* Instrucción escrita 1
Según el editorial, ¿quién presidió el acto solemne con el que concluyó el primer Congreso Interiberoamericano de Educación?
* Instrucción escrita 2
Copia del editorial, palabra por palabra, el fragmento que va desde "Ha concluido dentro, como" hasta "estos Certámenes internacionales.".

* Texto extraído
......

Filosofía en español 
Filosofía en español


Editorial

Ha concluido dentro, como se esperaba, de fecundas realidades y de aún más prometedoras perspectivas, en un solemne acto que presidió el Ministro de Educación Nacional, Sr. Ibáñez Martín, la ingente tarea ordenadora del primer Congreso Interiberoamericano de Educación, desarrollado en la capital de España. Actos de esta naturaleza no son infrecuentes en la misión del Gobierno de Franco. Ya este mismo verano, en San Sebastián, se llevó a cabo otro análogo en sus fundamentos. O sea, procurar y encender el fruto y la intención de una política cultural que, rebasando el ámbito de nuestra geografía, proyecte su eficacia espiritual en todos los rumbos de nuestro sentimiento, tanto como de nuestra historia. De ahí la innegable importancia de estos Certámenes internacionales.

......

* Datos proporcionados
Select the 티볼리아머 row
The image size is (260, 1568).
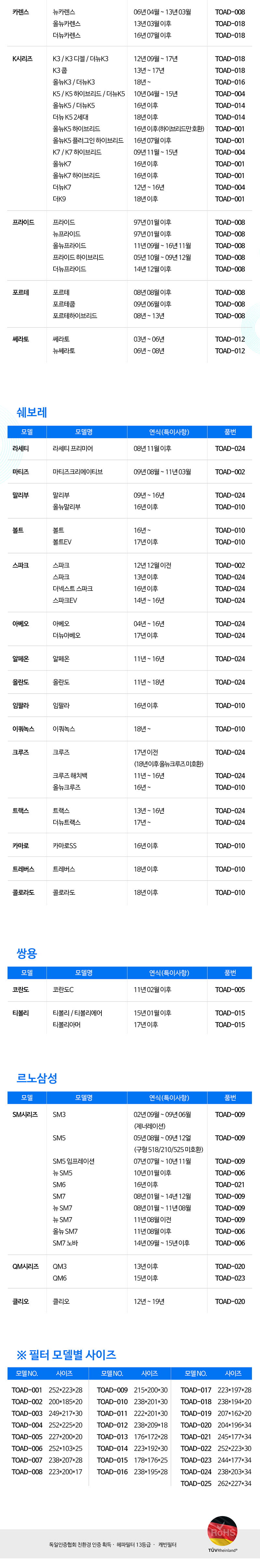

......

* Respuesta completa 1
Lo presidió el Ministro de Educación Nacional, Sr. Ibáñez Martín.

* Respuesta completa 2
Ha concluido dentro, como se esperaba, de fecundas realidades y de aún más prometedoras perspectivas, en un solemne acto que presidió el Ministro de Educación Nacional, Sr. Ibáñez Martín, la ingente tarea ordenadora del primer Congreso Interiberoamericano de Educación, desarrollado en la capital de España. Actos de esta naturaleza no son infrecuentes en la misión del Gobierno de Franco. Ya este mismo verano, en San Sebastián, se llevó a cabo otro análogo en sus fundamentos. O sea, procurar y encender el fruto y la intención de una política cultural que, rebasando el ámbito de nuestra geografía, proyecte su eficacia espiritual en todos los rumbos de nuestro sentimiento, tanto como de nuestra historia. De ahí la innegable importancia de estos Certámenes internacionales.